"They must be up," she said, settling down to business with a steady thumb on the electric button. "What ails the bunch o' them in the kitchen, I should like to know. It'd be a pity to disturb Eliza. She might be busy, gettin' herself an extry cup o' coffee, an' couple o' fried hams-an'-eggs, to break her fast before breakfast. But that gay young sprig of a kitchen-maid, she might answer the bell an' open the door to an honest woman."

The gay young sprig still failing of her duty, and Martha's patience giving out at last, the honest woman began to tamper with the spring-lock of the iron gate. For any one else, it would never have yielded, but it opened to Martha's hand, as with the dull submission of the conquered.

Mrs. Slawson closed the gate after her with care. "I'll just step light," she said to herself, "an' steal in on 'em unbeknownst, an' give 'em as good a scare as ever they had in their lives—the whole lazy lot of 'em."

But, like Mother Hubbard's cupboard, the kitchen was bare, and no soul was to be found in the laundry, the pantry or, in fact, anywhere throughout the basement region. Softly, and with some real misgiving now, Martha made her way upstairs. Here, for the first time, she distinguished the sound of a human voice breaking the early morning hush of the silent house. It was Radcliffe's voice issuing, evidently, from the dining-room, in which imposing apartment he chose to have his breakfast served in solitary grandeur every morning, what time the rest of his family still slept.

Martha, pausing on her way up, peeped around the edge of the half-closed door, and then stopped short.

Along the wall, ranged up in line, like soldiers facing their captain, or victims of a hold-up their captor, stood the household servants—portly Shaw the butler, Beatrice the parlor-maid, Eliza the "chef-cook"—all, down to the gay young sprig, aforesaid, who, as Martha had explained to her family in strong disapproval, "was engaged to do scullerywork, an' then didn't even know how to scull." Before them, in an attitude of command, not to say menace, stood Radcliffe, brandishing a carving-knife which, in his cruelly mischievous little hand, became a weapon full of dangerous possibilities.

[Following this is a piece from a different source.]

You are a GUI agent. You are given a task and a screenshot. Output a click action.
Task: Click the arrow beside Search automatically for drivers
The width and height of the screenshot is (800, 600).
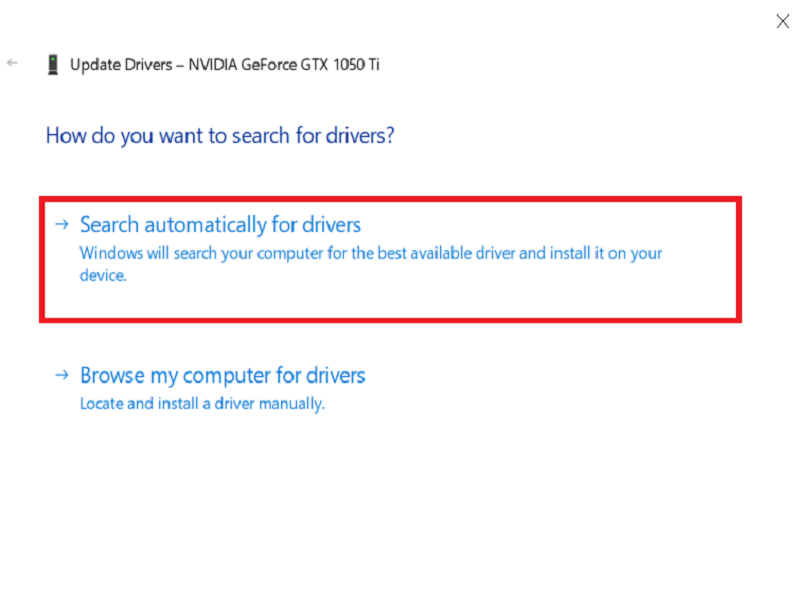click(x=62, y=225)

"Don't dare to budge, any one of you," he breathed masterfully to his cowed regiment. "Get back there, you Shaw! An', Beetrice, if you don't mind me, I'll carve your ear off. You better be afraid of me, all of you, an' mind what I say, or I'll take this dagger, an' dag the life out of you! You're all my servants—you're all my slaves! D'you hear me!"

Evidently they did, and not one of them cared or dared to stir.

For a second Radcliffe faced them in silence, before beginning to march Napoleonically back and forth, his savage young eye alert, his naughty hand brandishing the knife threateningly. A second, and then, suddenly, without warning, the scene changed, and Radcliffe was a squirming, wriggling little boy, shorn of his power, grasped firmly in a grip from which there was no chance of escape.

"Shame on you!" exclaimed Martha indignantly, addressing the spellbound line, staring at her blankly. "Shame on you! To stand there gawkin', an' never raisin' a finger to this poor little fella, an' him just perishin' for the touch of a real mother's hand. Get out of this—the whole crowd o' you," and before the force of her righteous wrath they fled as chaff before the wind. Then, quick as the automatic click of a monstrous spring, the hitherto unknown—the supposed-to-be-impossible—befell Radcliffe Sherman. He was treated as if he had been an iron girder on which the massive clutch of a steam-lift had fastened. He was raised, lowered, laid across what seemed to be two moveless iron trestles, and then the weight as of a mighty, relentless paddle, beat down upon him once, twice, thrice—and he knew what it was to suffer.